See one promontory (said Socrates of old), one mountain, one sea, one river, and see all.

—Robert Burton, c. 1620

Traveling is the ruin of all happiness! There’s no looking at a building here after seeing Italy.

—Fanny Burney, 1782

When a traveler returneth home, let him not leave the countries where he hath traveled altogether behind him.

—Francis Bacon, 1625

One should always have one’s boots on and be ready to leave.

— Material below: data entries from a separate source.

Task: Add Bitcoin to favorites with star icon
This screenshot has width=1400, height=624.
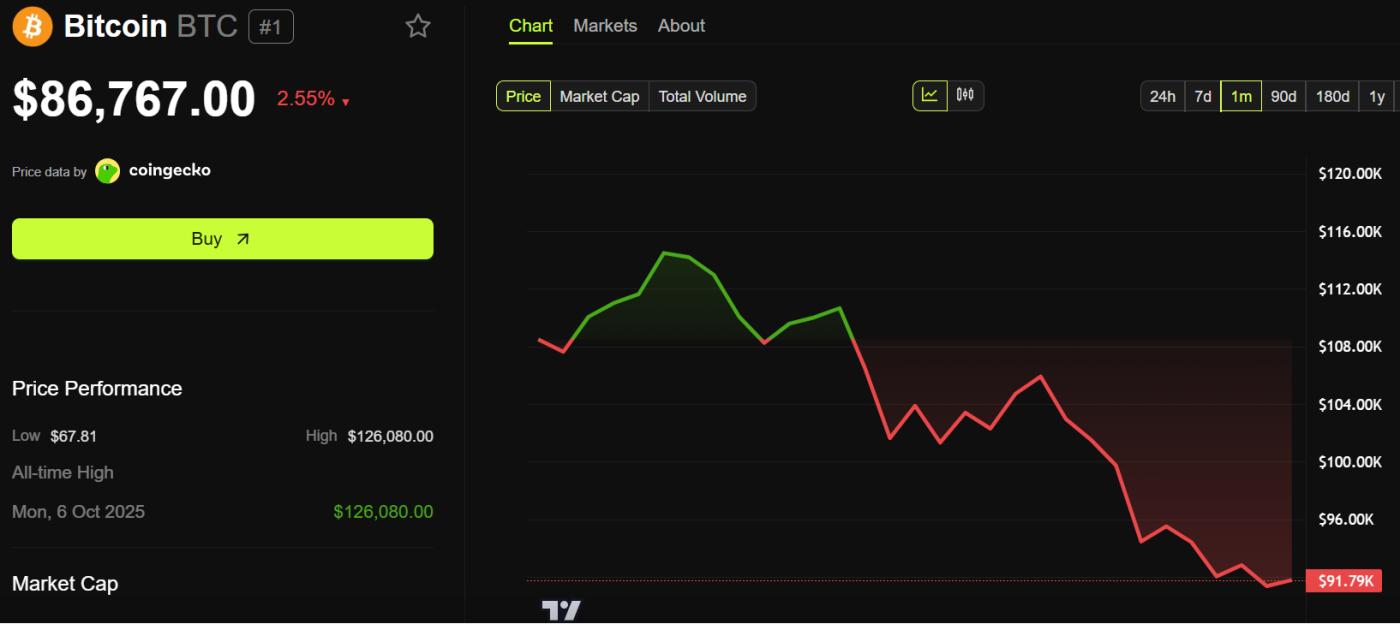Action: (x=418, y=27)
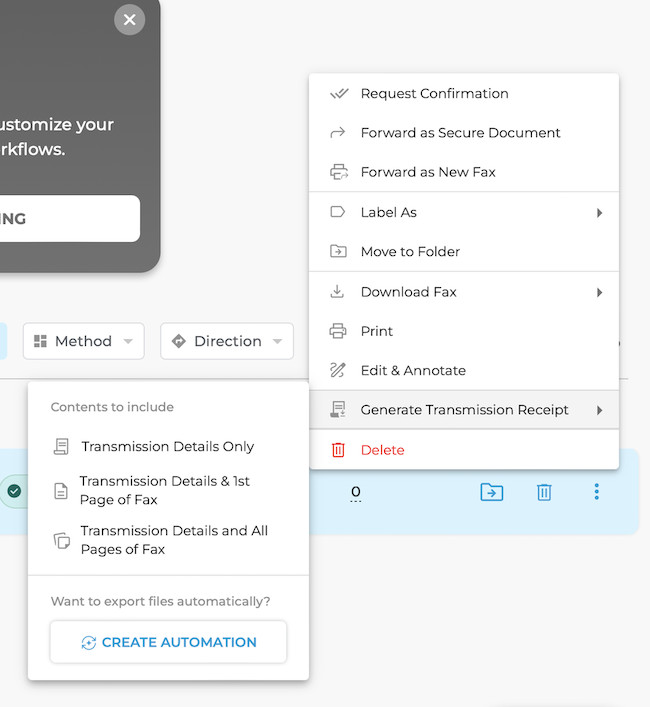Select Forward as Secure Document
Viewport: 650px width, 707px height.
[x=460, y=133]
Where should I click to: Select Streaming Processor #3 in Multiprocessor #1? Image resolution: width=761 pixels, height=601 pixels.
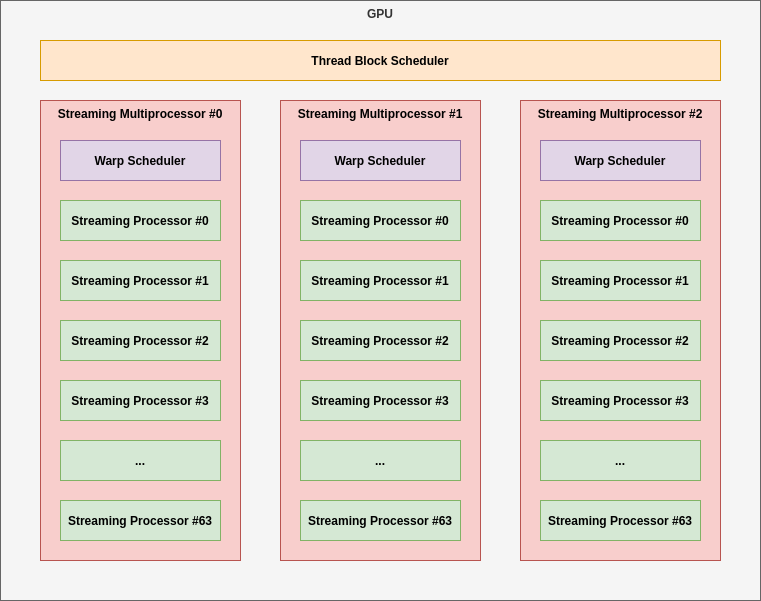pyautogui.click(x=380, y=401)
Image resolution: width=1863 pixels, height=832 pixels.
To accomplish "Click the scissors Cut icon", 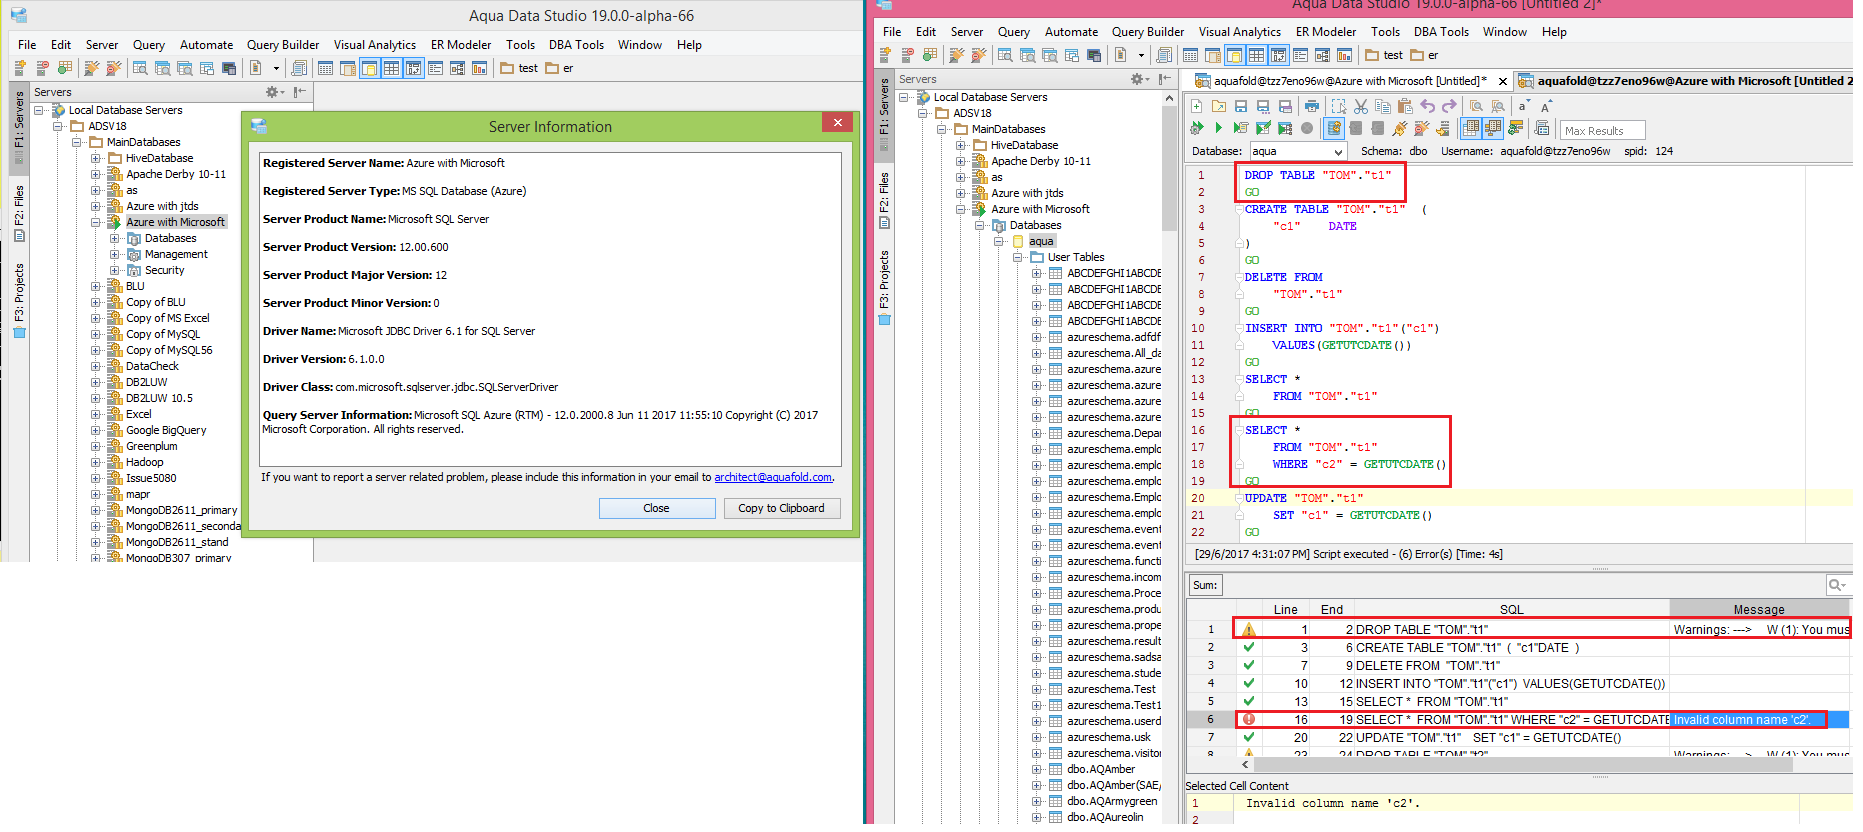I will 1361,106.
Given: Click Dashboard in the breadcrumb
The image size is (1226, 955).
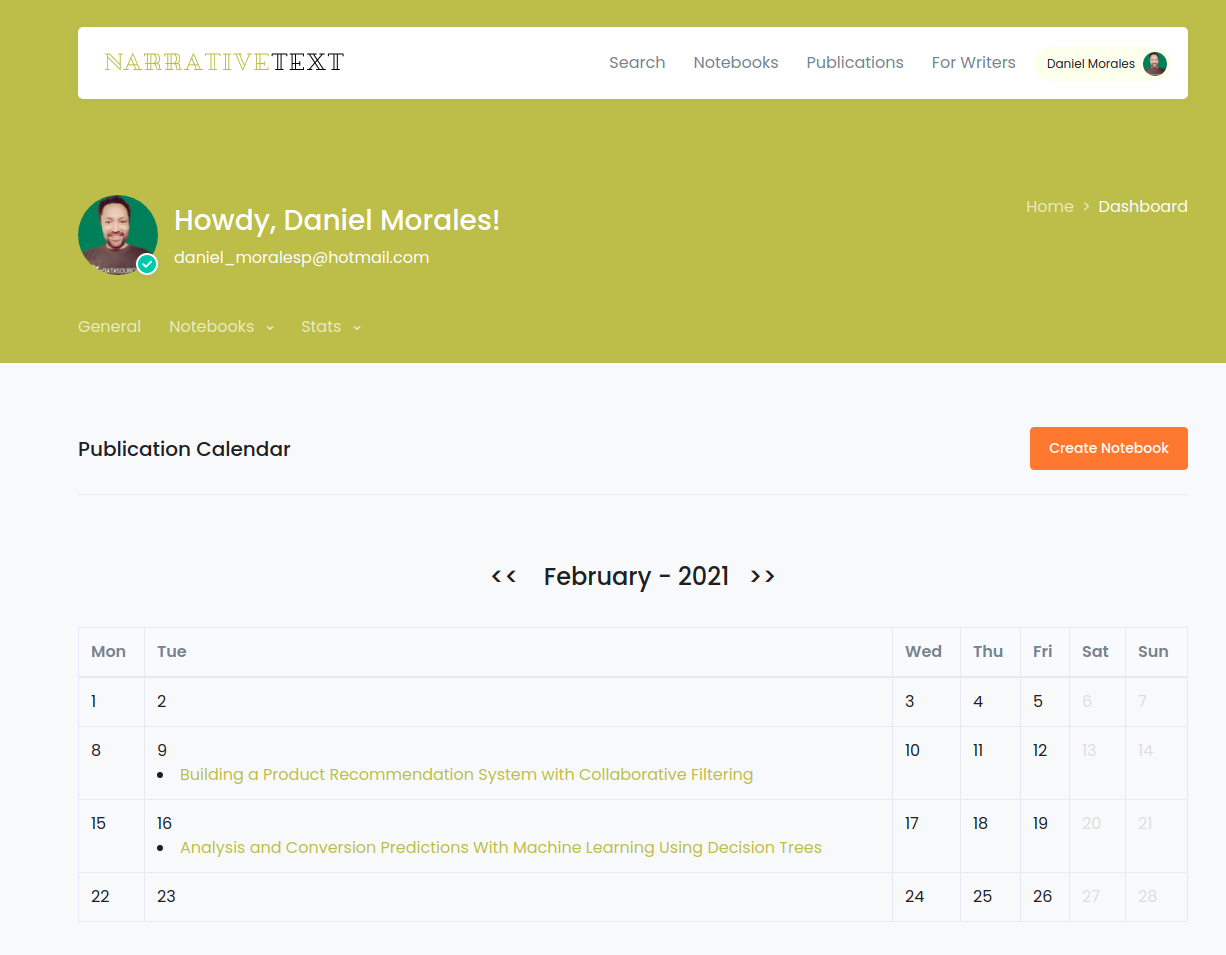Looking at the screenshot, I should [1143, 206].
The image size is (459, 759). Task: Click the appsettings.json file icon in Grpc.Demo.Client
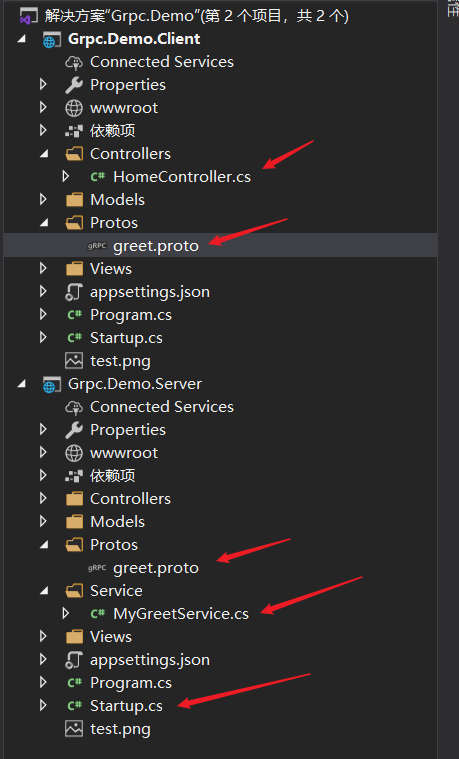coord(74,292)
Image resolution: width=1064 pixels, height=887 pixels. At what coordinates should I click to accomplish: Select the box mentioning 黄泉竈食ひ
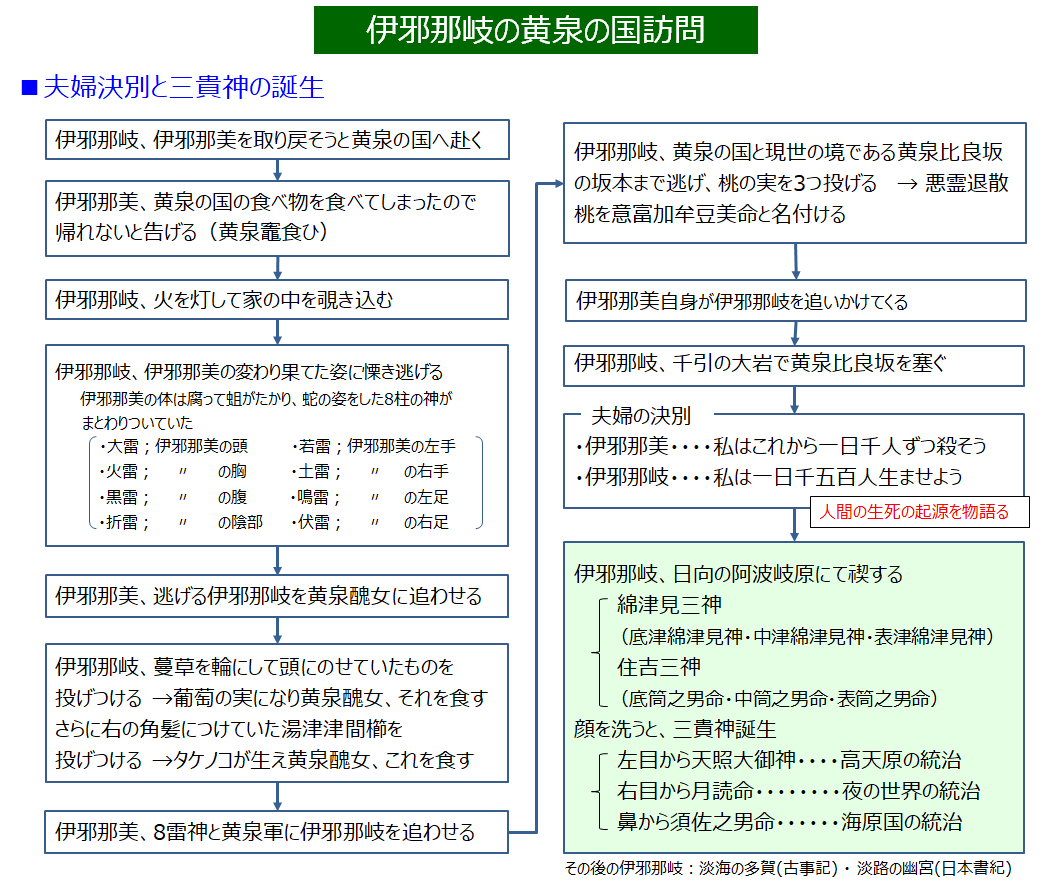(277, 217)
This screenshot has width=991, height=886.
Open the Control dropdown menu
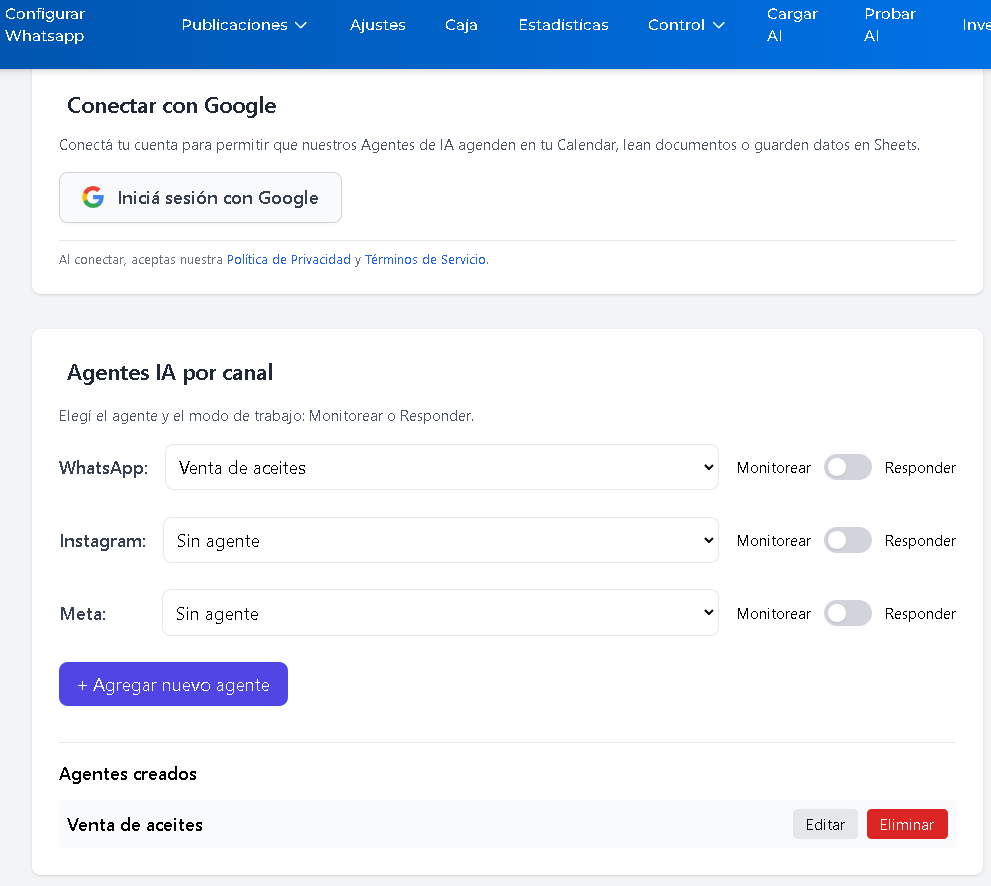point(685,25)

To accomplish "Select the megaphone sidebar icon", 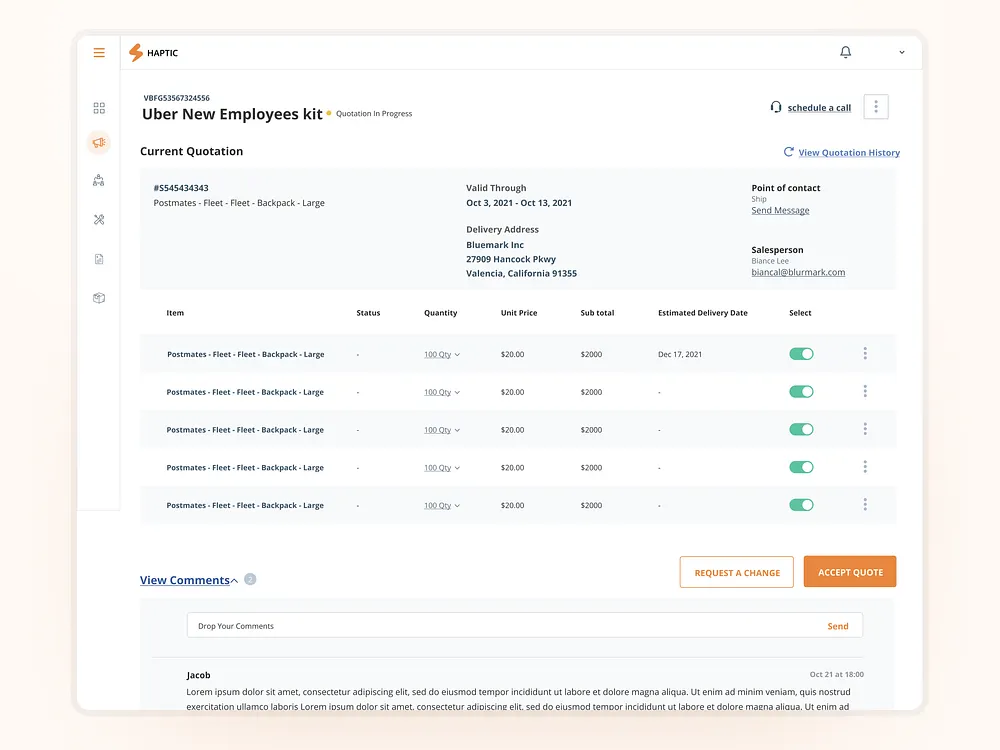I will pyautogui.click(x=99, y=143).
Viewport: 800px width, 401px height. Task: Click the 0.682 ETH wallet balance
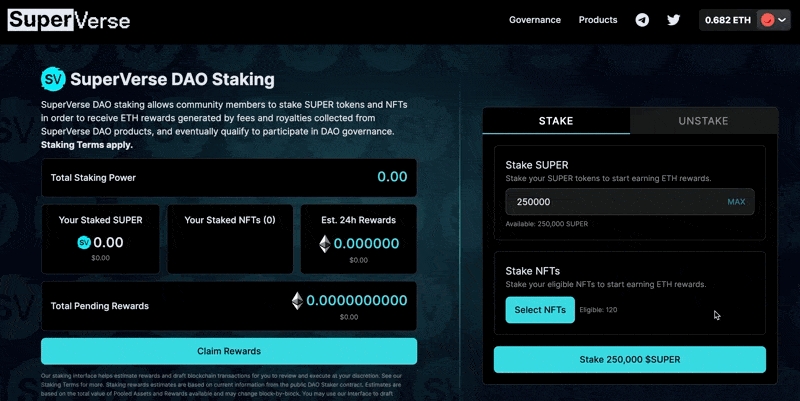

—Michel de Montaigne, 1580

I am leaving the town to the invaders: increasingly numerous, mediocre, dirty, badly behaved, shameless tourists.

—Brigitte Bardot, 1989

I haven’t been everywhere, but it’s on my list.

—Susan Sontag, 1977

The traveler with nothing on him sings in the robber’s face.

—Juvenal, c. 125

According to the law of custom, and perhaps of reason, foreign travel completes the education of an English gentleman.

—Edward Gibbon, c. 1794

More and more I like to take a train. I understand why the French prefer it to automobiling—it is so much more sociable, and of course these days so much more of an adventure, and the irregularity of its regularity is fascinating.

—Gertrude Stein, 1943

The soul of a journey is liberty, perfect liberty, to think, feel, do just as one pleases. We go on a journey chiefly to be free of all impediments and of all inconveniences—to leave ourselves behind, much more to get rid of others.

—William Hazlitt, 1822

There ain’t no surer way to find out whether you like people or hate them than to travel with them.

—Mark Twain, 1894

Travel is like adultery: one is always tempted to be unfaithful to one’s own country. To have imagination is inevitably to be dissatisfied with where you live.

—Anatole Broyard, 1989

After midnight the moon set and I was alone with the stars. I have often said that the lure of flying is the lure of beauty, and I need no other flight to convince me that the reason flyers fly, whether they know it or not, is the aesthetic appeal of flying.